Since then of course we have had the invasions of Afghanistan and Iraq, the litanies of lies and selective truths, the capture of Saddam Hussein, and we are immortal once more. It is easy, some would say even necessary, to blot out the fragile nature of our existence.

Farmers are never far from that harsh reality. Drought, flood, and market forces leave those of you who live most exposed to what St. Paul called the “elemental spirits of the universe” very aware of your vulnerability, and, as Lyn reminded us on Friday night, of the vulnerability of your livestock, shot as an act of mercy to save them from the ravages of Queensland drought. Farmers, sailors, and one or two others live very exposed to the elements. For them, for you, the narratives of faith can often ring more true than for those of us anaesthetized from the elements. But still the changes in our community have often been bewildering, and the narratives seem not to speak to us, or at least to our descendents, any more.

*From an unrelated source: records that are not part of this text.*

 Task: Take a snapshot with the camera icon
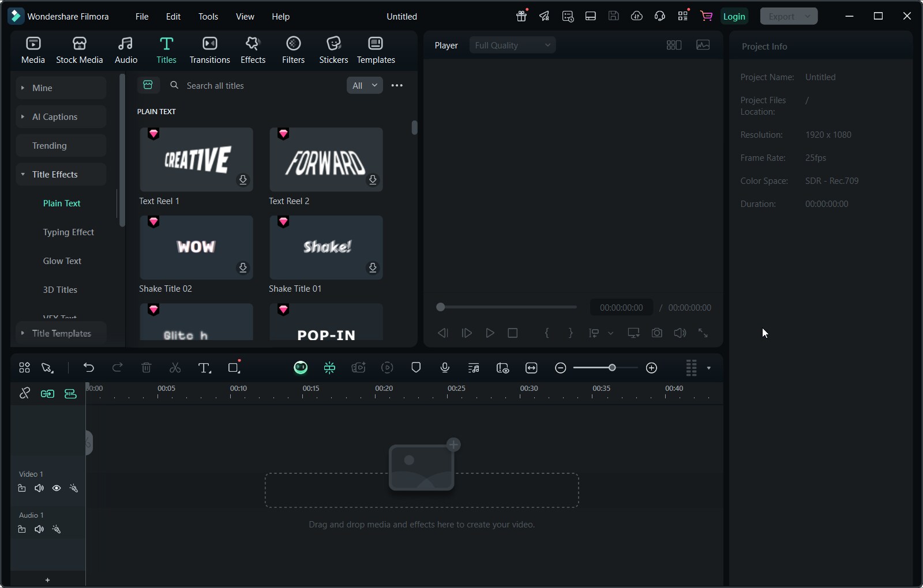pyautogui.click(x=656, y=333)
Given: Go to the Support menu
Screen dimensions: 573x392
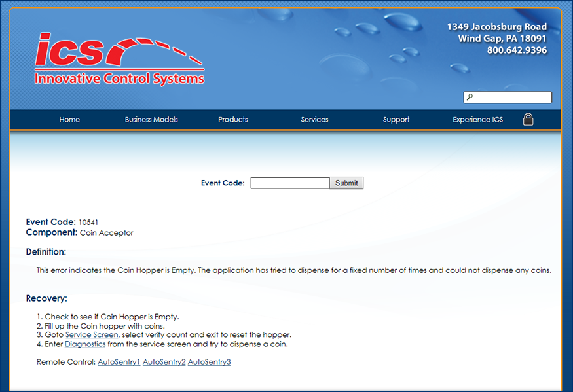Looking at the screenshot, I should [x=396, y=120].
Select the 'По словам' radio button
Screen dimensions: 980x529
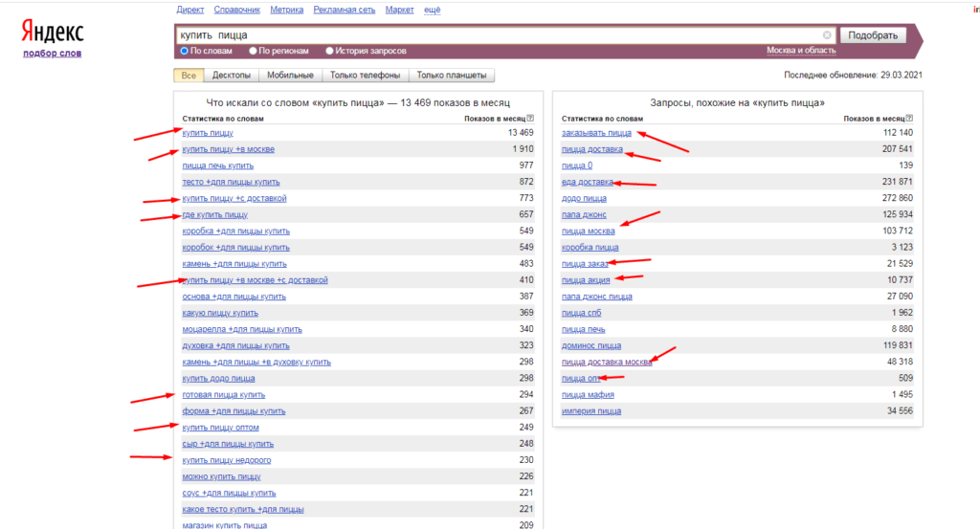[185, 51]
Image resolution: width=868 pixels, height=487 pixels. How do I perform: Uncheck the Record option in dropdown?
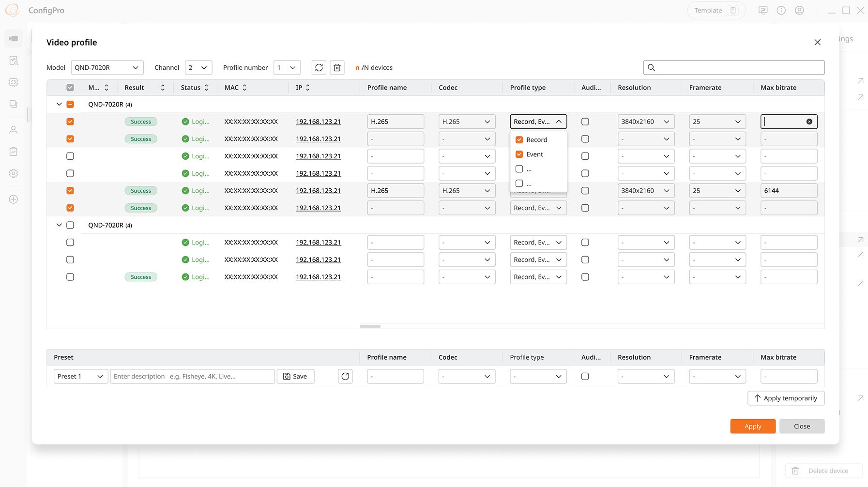tap(519, 140)
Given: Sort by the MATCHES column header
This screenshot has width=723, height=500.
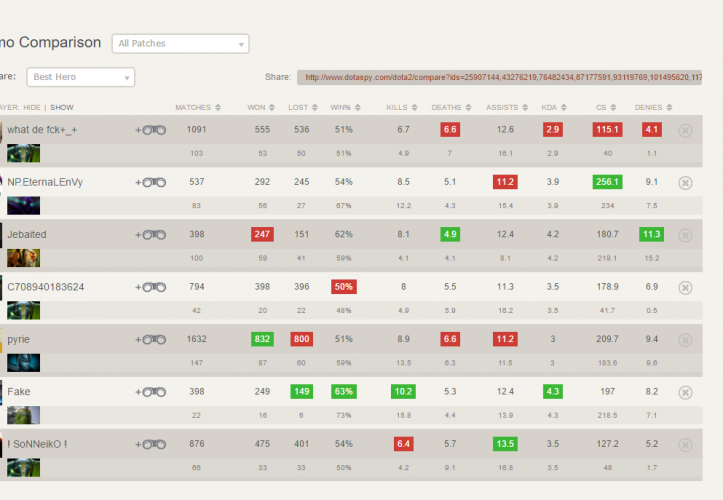Looking at the screenshot, I should click(x=193, y=107).
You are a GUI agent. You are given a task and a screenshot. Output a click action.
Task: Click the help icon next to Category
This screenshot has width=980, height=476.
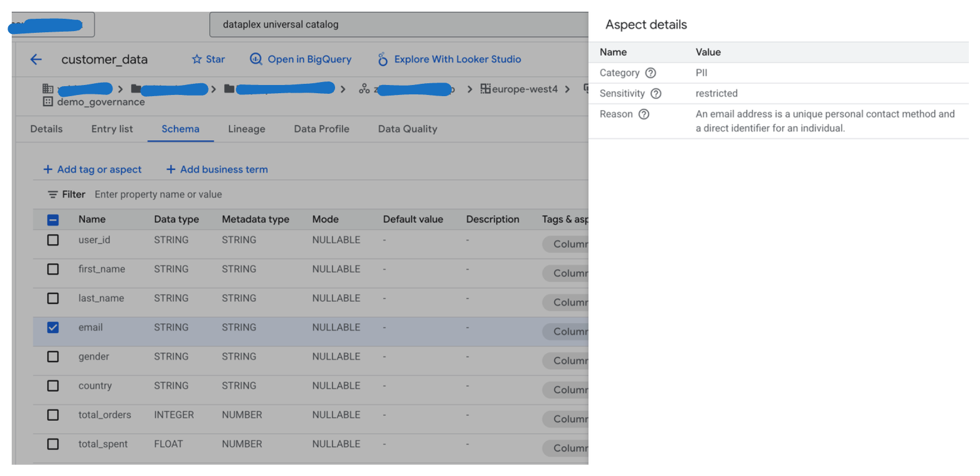pos(650,73)
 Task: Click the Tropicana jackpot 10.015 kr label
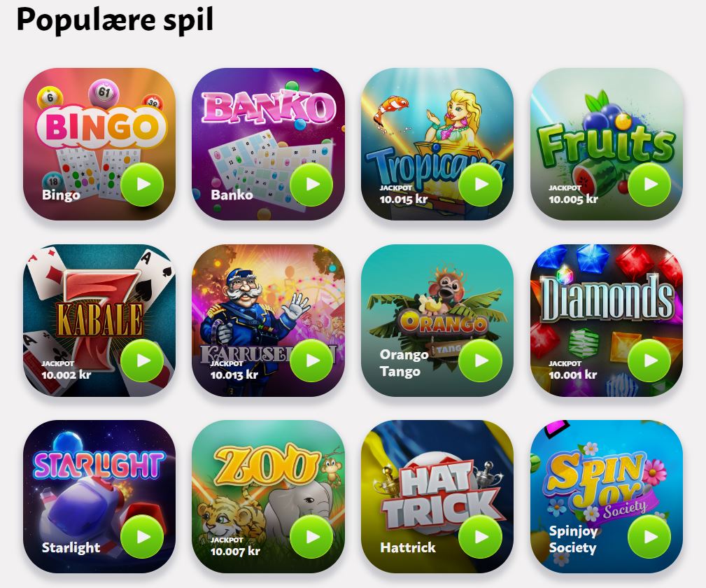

There is nothing new under the sun. The two great Hebrew leaders, Ezra and Nehemiah, recognized that their people had become complacent in their attitudes to their Creator God. Risking the wrath of the population they reminded them again and again of the challenges and demands, as well as the benefits of the Torah, the Law. The community eventually recognized the claims of God upon them, redressed their wrongs, and turned once more to the demands of God. The Jewish people continue to this day to celebrate this time of mass repentance with the Feast of Tabernacles, celebrated then by Ezra, and today impregnated with the memory of the repentance sparked by the challenges of Ezra and Nehemiah.

We as a people of God could spend the time that is ours and God’s bible-bashing our neighbours into belief in God and in the things of Jesus. It is however unlikely we would achieve a great deal. We can instead rally ourselves to a remembrance of the values and of the urgencies of God. Nehemiah, and, like him centuries later, Jesus himself, reconnected their own lives and the lives of those around them with the values and the expectations of God. Perhaps the “reconnections” of Jesus were not so much a reconnection as a re-enactment or reemphasis or re-arrangement of the Godhead inter-connections, rearrangements essential to his now being human. Nevertheless he stood amongst the people and began his public ministry with a restatement of the values of God. The Spirit of the Lord is upon me, to proclaim…. That same Spirit challenged Ezra and Nehemiah to challenge their people to reclaim the values and the urgency of God. We are challenged like them to reprioritize to reconnect, to share together in the joy and the exhilaration of knowing God.

To do that we must work together. We must find again and again together the encouragement of our faith, our scriptures, and our fellowship. We must pray together, laugh and weep together, worship and act together. The bishop spoke at my induction on Friday of the green growth that has startled us once more since last fortnight’s rains, followed up in some areas by further rains in the past 48 hours. These, amidst all the hardship that you have endured in recent years, are reminders of the possibilities of God. We must learn again and again to be a people who give thanks to that God our Creator, to work together in demonstrating to those around us God’s compassion and love, and to be, even when we are not reminded by horror stories such as those of September 11th, a people of penitence and compassionate action in our community. To that task we are commissioned together. My task and Anne’s now is to learn how best to aid you in that journey to which you have long been faithful, to encourage you and journey with you as God’s future enfolds.